# Requesting Advice for Possible Purchase...



## Rasko501 (Apr 6, 2007)

Hi all,

I'm having a heck of a time deciding what gun to purchase - the Sig 229 was my top choice but I'm hoping to maybe find a suitable alternative at a more reasonable price, and my search has led me to Taurus. I've considered Springfield, Walther, and others, but I've decided I like the look and prices of some Taurus models, and was hoping I could get some advice.

I want a medium frame 9mm that will be used primarily for target practice, but I'd like to think it would also make a good gun for home defense. A smooth trigger pull is also important (I love the Sig 228's single action pull, for example). 

These are the models I'm most interested in:

PT909-10
PT909B
24/7PLS-9B-10
99B-17

These are all sweet looking guns, seem to be reasonably priced, and pretty much meet my spec preferences.

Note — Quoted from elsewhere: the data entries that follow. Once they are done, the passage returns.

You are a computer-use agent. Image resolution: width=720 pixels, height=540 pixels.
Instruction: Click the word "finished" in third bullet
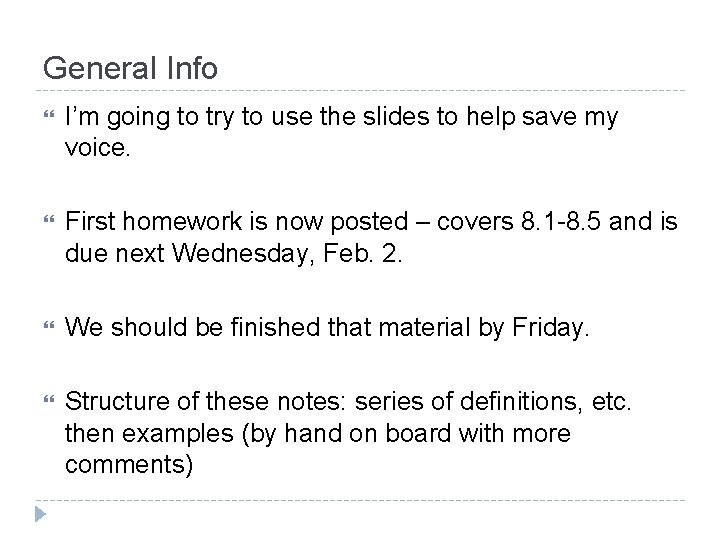point(275,327)
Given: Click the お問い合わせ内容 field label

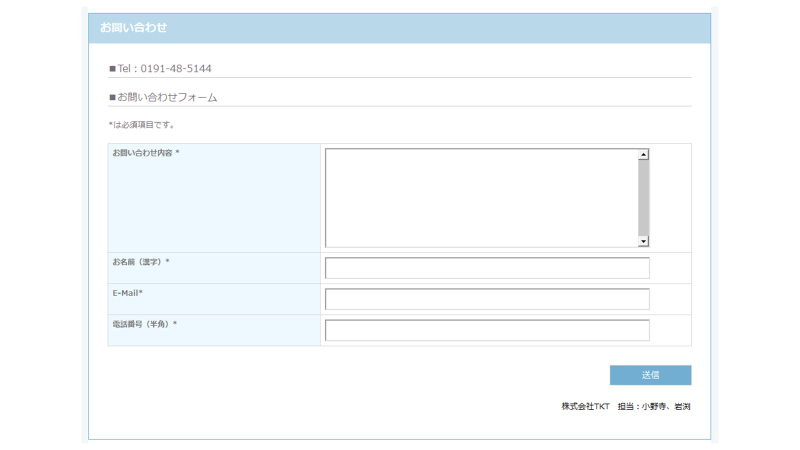Looking at the screenshot, I should [x=145, y=153].
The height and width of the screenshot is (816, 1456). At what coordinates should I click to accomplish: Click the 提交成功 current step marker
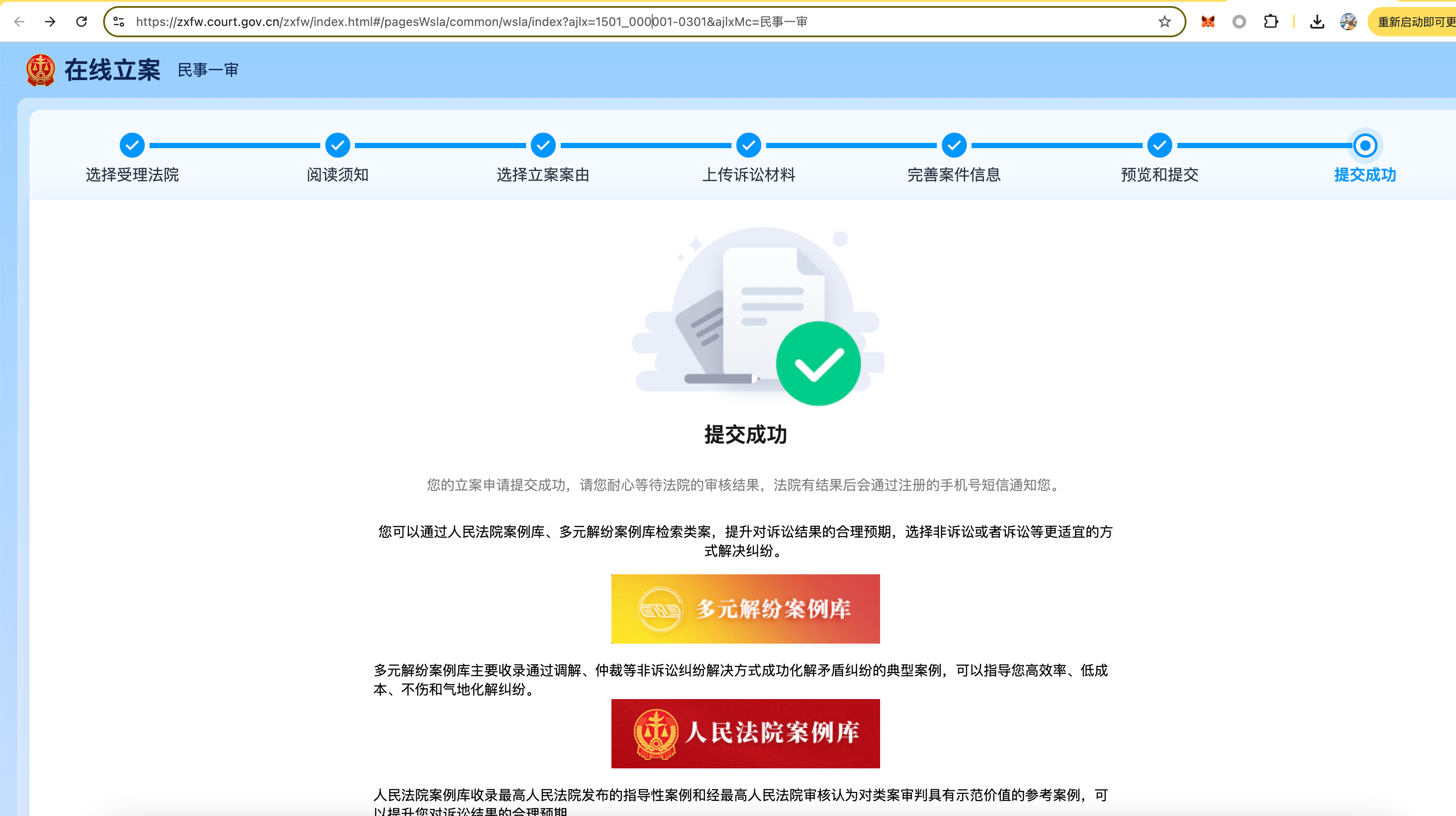[1365, 145]
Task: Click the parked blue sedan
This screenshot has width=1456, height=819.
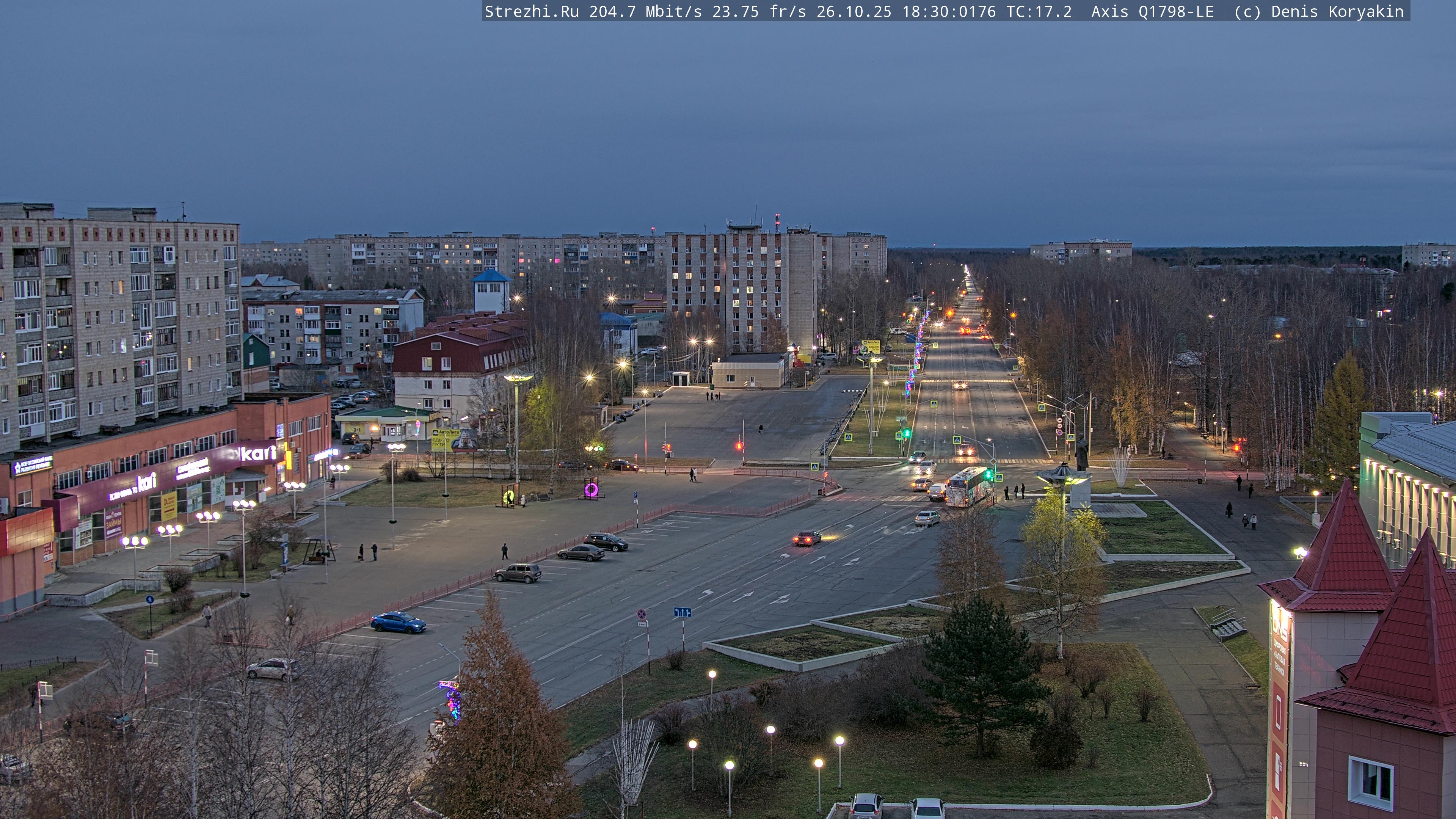Action: 398,622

Of course, I can only afford one, so what do you guys think?

Thanks in advance...


----------



## Baldy (Jun 21, 2006)

I have not shot any of them so I'll tell you what I would do. Go to a shop or show and handle each one of them. I would buy the one that feels best to me. I have found when not able to shoot the gun I might want to do this and so far it has worked. I have turned down many deals when the gun didn't feel right to me. Even guns of the same make and model will have a different feel to it. Good luck.

Best Baldy..


----------



## Rasko501 (Apr 6, 2007)

Thanks for the advice, Baldy. I'm actually making arrangements to get down to Targetmaster in Delaware to do exactly that - over 100 guns available in their rental program! :smt067


----------



## Rasko501 (Apr 6, 2007)

Finally shot some of the guns I was considering for a purchase, and have to say I don't think much of Taurus guns.

Springfield's XD was far superior to any Taurus I fired, so I settled on the 4" service model, 9mm. Great gun!


----------